Originally Posted by tadawdy (Post 10825531)
You're probably wasting a lot of that.

Yeah, wasting money.

deep_sky 05-17-10 06:22 PM

Not to mention unnecessarily taxing his liver. But the guy hasn't really shown much in the way of sense, so I am not surprised.

Lamp-Shade 05-17-10 06:50 PM

Look up 80/10/10. Its where its at.

mike868y 05-17-10 07:55 PM

Look up eating wholesome, homemade, and nutritious food, it's where it's at.

Miracle diets are for the desperate and needy. Just eat good food and watch your portions, it's not really hard.

NEUROSPORT 05-17-10 09:07 PM


Originally Posted by *****3nin.vend3t (Post 10825502)
Does you diet include any meat, milk or sugar?.

no.

NEUROSPORT 05-17-10 09:13 PM


Originally Posted by mike868y (Post 10826534)
Just eat good food.

no sh1t.

only problem is i think we might disagree about what "good food" is.

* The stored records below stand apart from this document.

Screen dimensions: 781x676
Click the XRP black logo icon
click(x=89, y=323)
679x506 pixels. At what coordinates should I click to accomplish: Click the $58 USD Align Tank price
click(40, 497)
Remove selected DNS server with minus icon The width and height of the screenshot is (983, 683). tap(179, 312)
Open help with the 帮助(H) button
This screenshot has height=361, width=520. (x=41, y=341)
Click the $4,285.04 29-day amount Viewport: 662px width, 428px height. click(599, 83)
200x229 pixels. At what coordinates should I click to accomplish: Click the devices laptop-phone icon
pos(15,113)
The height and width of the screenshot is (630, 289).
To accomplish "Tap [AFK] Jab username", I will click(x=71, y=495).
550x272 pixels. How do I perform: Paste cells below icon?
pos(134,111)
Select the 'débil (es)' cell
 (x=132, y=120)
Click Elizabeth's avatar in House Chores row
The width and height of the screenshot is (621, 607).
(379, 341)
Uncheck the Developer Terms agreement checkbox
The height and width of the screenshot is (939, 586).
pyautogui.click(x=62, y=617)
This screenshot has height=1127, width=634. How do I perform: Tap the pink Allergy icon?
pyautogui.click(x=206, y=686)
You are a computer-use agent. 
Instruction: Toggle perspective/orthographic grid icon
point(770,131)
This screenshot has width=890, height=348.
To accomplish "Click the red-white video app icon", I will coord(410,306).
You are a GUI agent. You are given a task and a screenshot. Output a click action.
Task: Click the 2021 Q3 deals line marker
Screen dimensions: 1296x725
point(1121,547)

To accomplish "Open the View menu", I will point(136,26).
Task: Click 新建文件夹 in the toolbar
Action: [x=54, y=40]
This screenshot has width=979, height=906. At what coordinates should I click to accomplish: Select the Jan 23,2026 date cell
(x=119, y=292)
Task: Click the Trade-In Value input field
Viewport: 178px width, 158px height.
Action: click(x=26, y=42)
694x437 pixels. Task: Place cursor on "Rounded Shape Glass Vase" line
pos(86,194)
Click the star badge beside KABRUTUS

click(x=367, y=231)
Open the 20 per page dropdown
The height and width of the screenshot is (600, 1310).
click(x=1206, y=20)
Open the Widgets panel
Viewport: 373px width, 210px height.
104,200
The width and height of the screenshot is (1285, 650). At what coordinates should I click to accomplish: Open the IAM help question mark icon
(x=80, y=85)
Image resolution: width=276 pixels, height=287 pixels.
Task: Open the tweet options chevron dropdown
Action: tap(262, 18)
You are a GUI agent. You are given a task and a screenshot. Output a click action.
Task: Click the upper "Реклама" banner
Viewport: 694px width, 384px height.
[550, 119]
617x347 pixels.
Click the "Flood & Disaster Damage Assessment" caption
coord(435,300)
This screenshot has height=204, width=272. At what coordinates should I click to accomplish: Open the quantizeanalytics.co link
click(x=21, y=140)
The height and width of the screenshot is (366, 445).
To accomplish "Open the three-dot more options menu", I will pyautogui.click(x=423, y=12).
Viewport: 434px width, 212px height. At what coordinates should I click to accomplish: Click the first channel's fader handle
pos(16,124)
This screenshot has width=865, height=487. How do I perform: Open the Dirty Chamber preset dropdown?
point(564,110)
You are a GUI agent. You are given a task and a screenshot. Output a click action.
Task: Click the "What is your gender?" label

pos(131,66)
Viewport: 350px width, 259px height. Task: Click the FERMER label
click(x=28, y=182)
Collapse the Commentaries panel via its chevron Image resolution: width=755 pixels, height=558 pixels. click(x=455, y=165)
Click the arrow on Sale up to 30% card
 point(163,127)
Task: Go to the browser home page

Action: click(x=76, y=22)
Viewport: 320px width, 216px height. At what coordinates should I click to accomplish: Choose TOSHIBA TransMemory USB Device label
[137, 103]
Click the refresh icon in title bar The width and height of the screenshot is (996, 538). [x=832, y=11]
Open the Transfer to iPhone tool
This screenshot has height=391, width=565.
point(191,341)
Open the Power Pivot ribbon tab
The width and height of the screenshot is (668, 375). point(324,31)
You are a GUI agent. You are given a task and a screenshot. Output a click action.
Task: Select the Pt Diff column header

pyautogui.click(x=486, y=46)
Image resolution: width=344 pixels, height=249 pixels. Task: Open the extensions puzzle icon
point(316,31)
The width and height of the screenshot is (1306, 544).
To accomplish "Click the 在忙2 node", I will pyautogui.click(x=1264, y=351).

is home made cheesecake good food ?

colombo357 05-17-10 09:17 PM

Another article on raw foodism:

http://en.wikipedia.org/wiki/Stupidity

colombo357 05-17-10 09:18 PM


Originally Posted by NEUROSPORT (Post 10826984)
is home made cheesecake good food ?

Yes.

nazzo 05-17-10 09:32 PM


Originally Posted by NEUROSPORT (Post 10826984)
is home made cheesecake good food ?

If portioned for an accounted correctly into your daily food intake then yep, it is good food and a tasty source of your daily intake of fat. Still, I've not had cheese cake in two years (and I only ate it then, blended up into an experimental mocha shake, because my jaw was wired shut).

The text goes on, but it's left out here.